El desarrollo de investigadores de KAIST utiliza un recubrimiento de 100 nanómetros o menos que alcanzó hasta 88 kW/m²·K y podría aplicarse en sistemas de refrigeración, desalación e intercambiadores de calor.

Científicos de Corea del Sur crean una película ultrafina para tubos de cobre que permite formar y expulsar gotas de agua más rápido, logrando hasta 5.5 veces más transferencia de calor

Cuando el vapor se convierte en agua sobre una superficie metálica, el calor que libera debe pasar rápidamente hacia el otro lado del material.

El problema aparece cuando el agua se queda adherida y forma una película continua, porque esa capa dificulta que el calor siga atravesando la superficie.

Un equipo de investigadores del Korea Advanced Institute of Science and Technology (KAIST), en Corea del Sur, desarrolló un recubrimiento ultrafino para tubos de cobre que busca solucionar este problema.

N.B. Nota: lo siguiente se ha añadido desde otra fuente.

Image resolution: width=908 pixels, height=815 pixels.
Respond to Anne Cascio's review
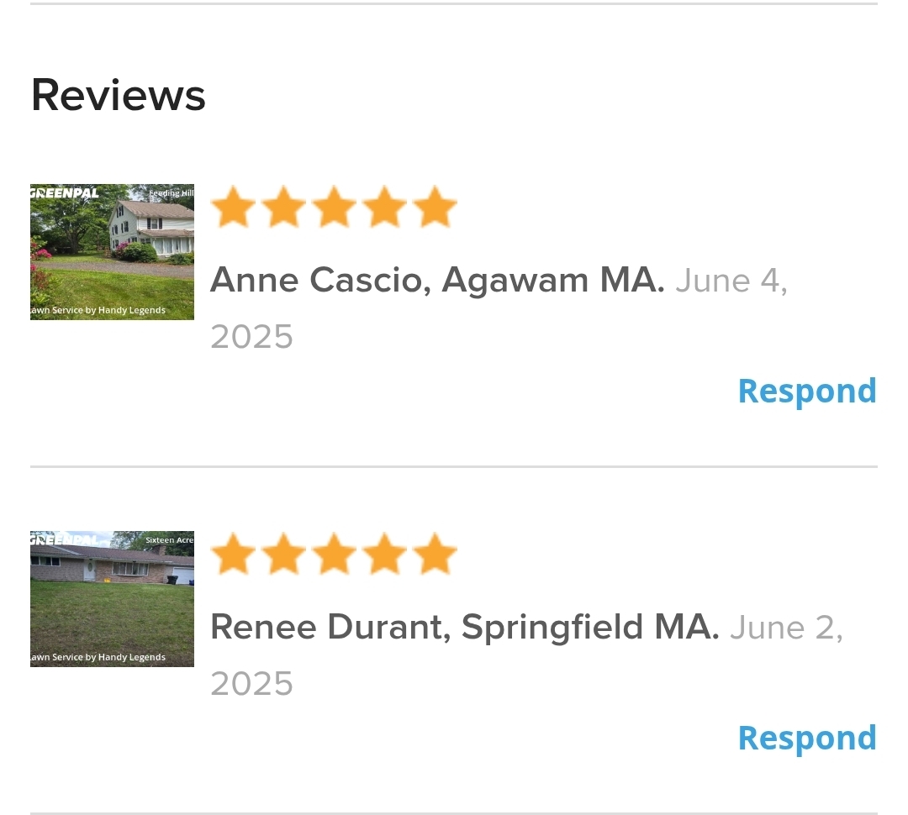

La tecnología favorece que se formen más gotas de agua y que estas se desprendan con mayor rapidez, lo que permitió mejorar hasta 5.5 veces la transferencia de calor durante la condensación frente al cobre convencional.

El sistema utiliza una película de polímero de 100 nanómetros o menos y alcanzó en las pruebas un coeficiente de transferencia térmica de hasta 88 kW/m²·K. Los investigadores también reportaron una mejora superior al 50% frente a superficies hidrofóbicas convencionales.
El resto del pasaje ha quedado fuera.